CHALLENGE
Please gather each line of the data below that contains the word "Task", counting only matches with the same case.

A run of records
start
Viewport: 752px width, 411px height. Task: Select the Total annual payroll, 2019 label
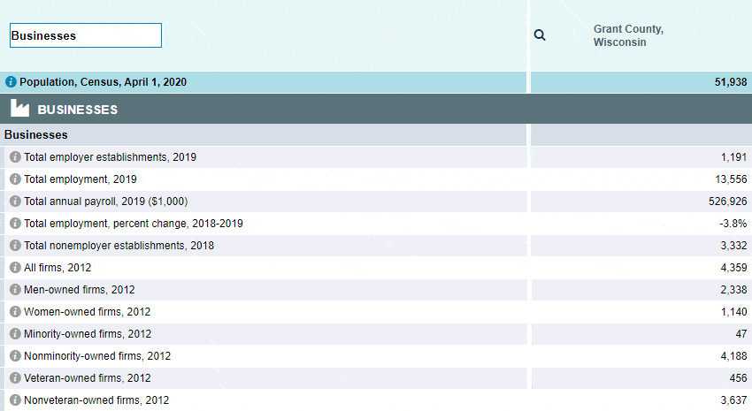(x=105, y=202)
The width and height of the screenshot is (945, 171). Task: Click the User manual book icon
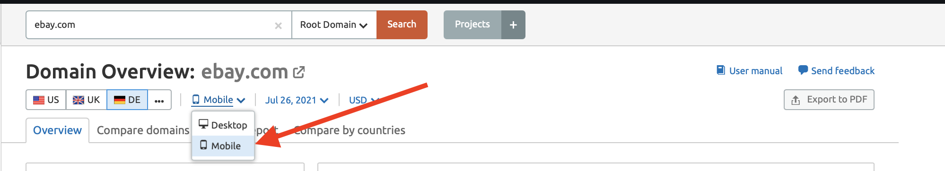coord(721,70)
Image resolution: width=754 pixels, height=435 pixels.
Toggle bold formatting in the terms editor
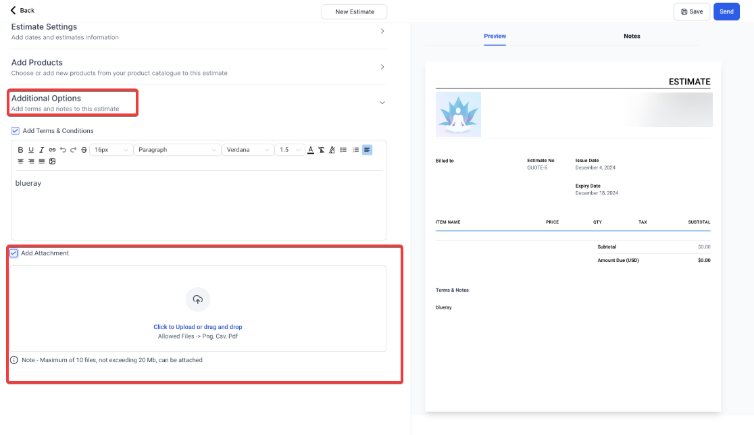(20, 150)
end
RIGHT ANSWER
Viewport: 752px width, 411px height. Task: Select the Total annual payroll, 2019 label
The width and height of the screenshot is (945, 171). Task: Click the User manual book icon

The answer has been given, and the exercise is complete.